A perfect example of this is actually the current Corona-crisis. Due to the economic impact, most of the governments introduced specific laws for partial unemployment in order to save jobs and ease the financial stress of affected companies. However, the concrete form of this partial unemployment and the respective calculations are completely different for each country. This starts with the data that you need to request from the customer and ends with the actual calculation logic as well as the mandatory declarations that need to be sent to the governmental entities. Thanks to JetLang we were able to react to this situation quickly. Each country was able to implement the respective feature in no time by creating a few new variables and the respective condition logic.

On top of that, we used the components of JetLang like printers, input-fields, date-pickers, message-boxes and so on to quickly build the front-end page required for gathering the necessary information from the customer and showing them the respective calculation results. This was only possible because of our modular approach. Due to this, we don’t need to create new front-end pages from scratch, we don’t need to care about how to save the respective data in the database and we don’t need to care about calculation inside the browser. We have our powerful engine that takes care of all of that. In JetLang we only need to adjust the product by rearranging a couple of Lego-bricks.

It’s really that simple?

Although JetLang offers many advantages, it’s only one side of the equation.

Sometimes you will run into a particular problem that can’t be solved by our modular approach because the functionality for that simply does not exist in JetLang yet.

The problem could be something simple like erasing blank spaces from a string. Normally, this task would not state any problem as almost all programming languages will have a finished solution for each particular issue. But in our case, this actually requires our global development team to create another ‘brick’ to address the issue or gap in the language.

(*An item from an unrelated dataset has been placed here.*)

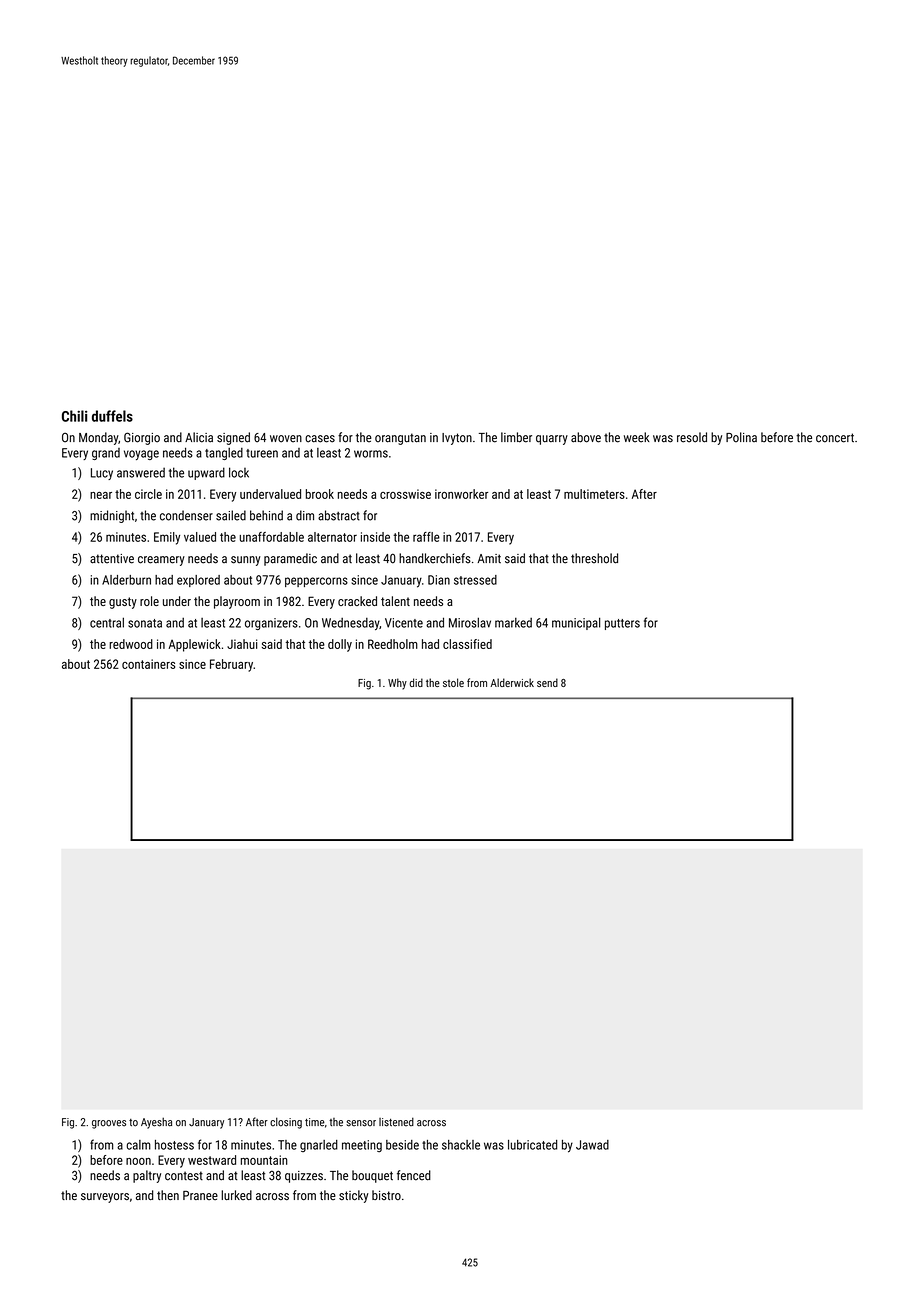  Describe the element at coordinates (592, 1145) in the document. I see `Jawad` at that location.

As resources are limited, we constantly need to assess priorities by seeing whether or not providing a specific functionality is actually beneficial for all countries and product builders. Sometimes this will result in the fact that we won’t be able to solve a certain problem because it is too specific, and we need to question if we can invest resources in providing the needed functionality.

This programming language seems company-specific…

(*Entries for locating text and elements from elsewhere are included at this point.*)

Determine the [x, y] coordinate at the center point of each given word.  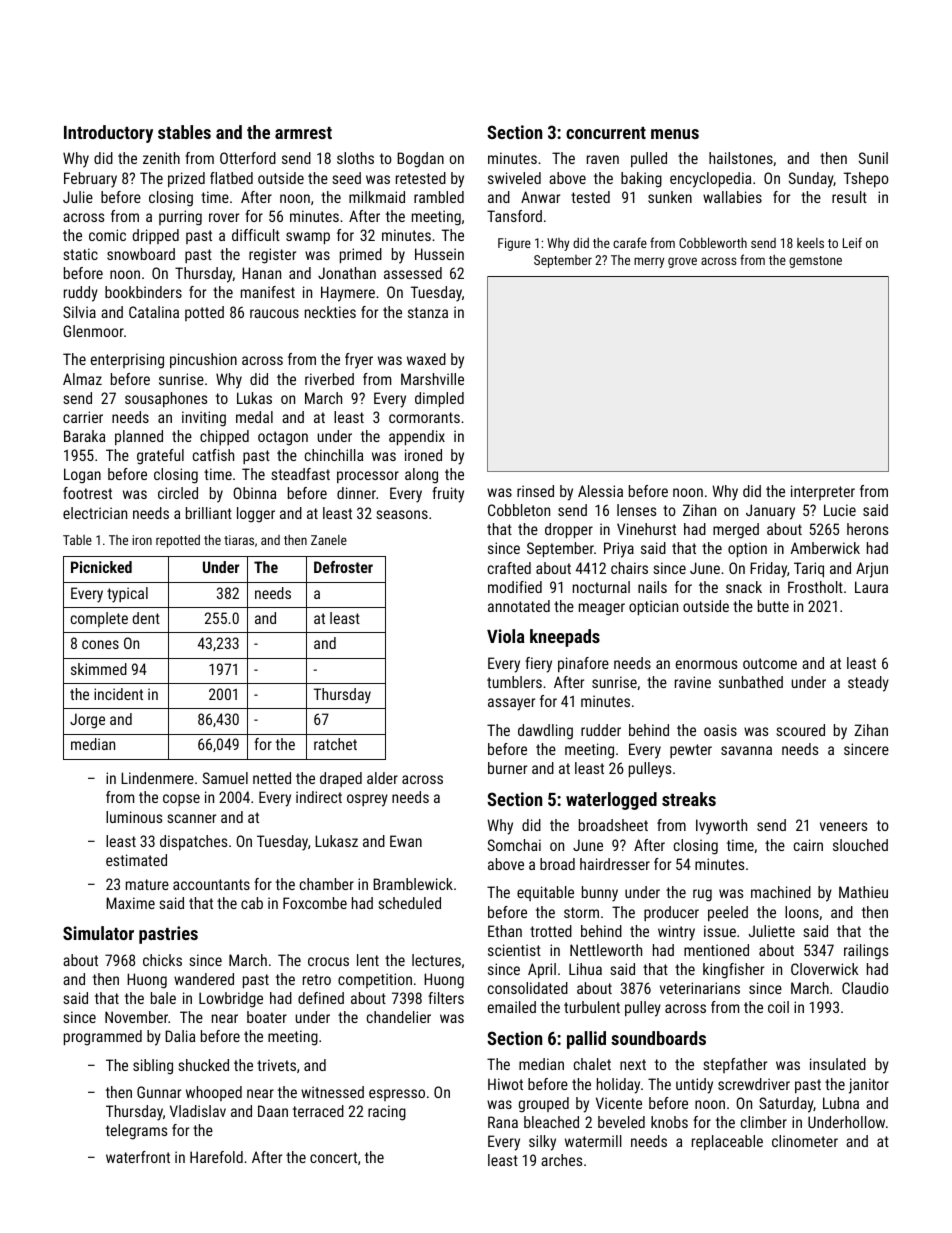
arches [561, 1160]
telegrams [136, 1132]
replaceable [727, 1142]
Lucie [840, 510]
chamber [327, 884]
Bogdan [420, 160]
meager [602, 609]
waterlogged [611, 801]
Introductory [108, 134]
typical [127, 595]
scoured [801, 730]
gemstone [815, 262]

Having to learn a new programming language that is only used within the company might seem strange. In reality, though, the position of the product builder gives the possibility to have a real impact on the product and to develop a unique and very broad skill set.

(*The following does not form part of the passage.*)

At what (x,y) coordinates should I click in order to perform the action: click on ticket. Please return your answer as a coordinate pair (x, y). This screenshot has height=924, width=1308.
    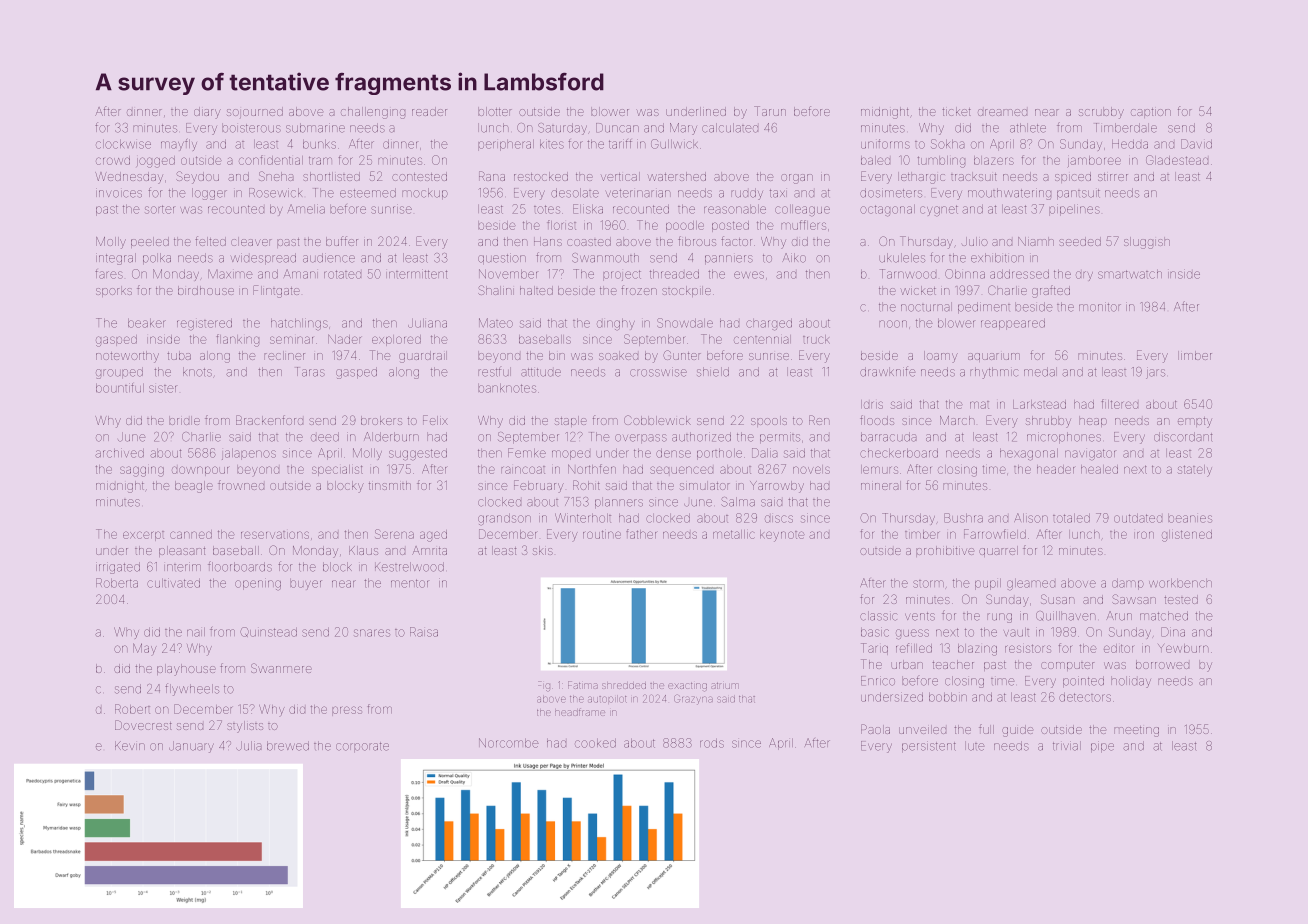
    Looking at the image, I should click on (956, 111).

In most companies that build digital products, you usually have clear job profiles: a user researcher for the discovery phase of a new product or feature; a product manager for organizing the execution and communication for the development of this functionality and a developer who is simply coding the requested solution.

Here those tasks are incorporated in one person: the product builder. This allows the developer to have a unique and full-scale ownership over the product by identifying and planning product improvements and also delivering them. It’s incredibly rewarding work, and well, you are helping to improve the programming language at the same time!

Thinking in the long-term

I’ve been considering modularity and scalability for a long time, and I believe it’s the key to the success of a company. An ideal company should be similar to LEGO-bricks: starting with a sturdy foundation and a few stable layers, but beyond that, everything should be modular. Changing the structure of a house takes a couple of seconds as you`ll only need to rearrange some of the bricks to do so. Having this kind of flexibility is something crucial for almost every company in order to quickly address customer needs and adjust to changes in their environment.

Putting in the time early on to ensure speed and flexibility in the future is so important for the longevity and growth of a business. Focus on the long term and build your business – like LEGO.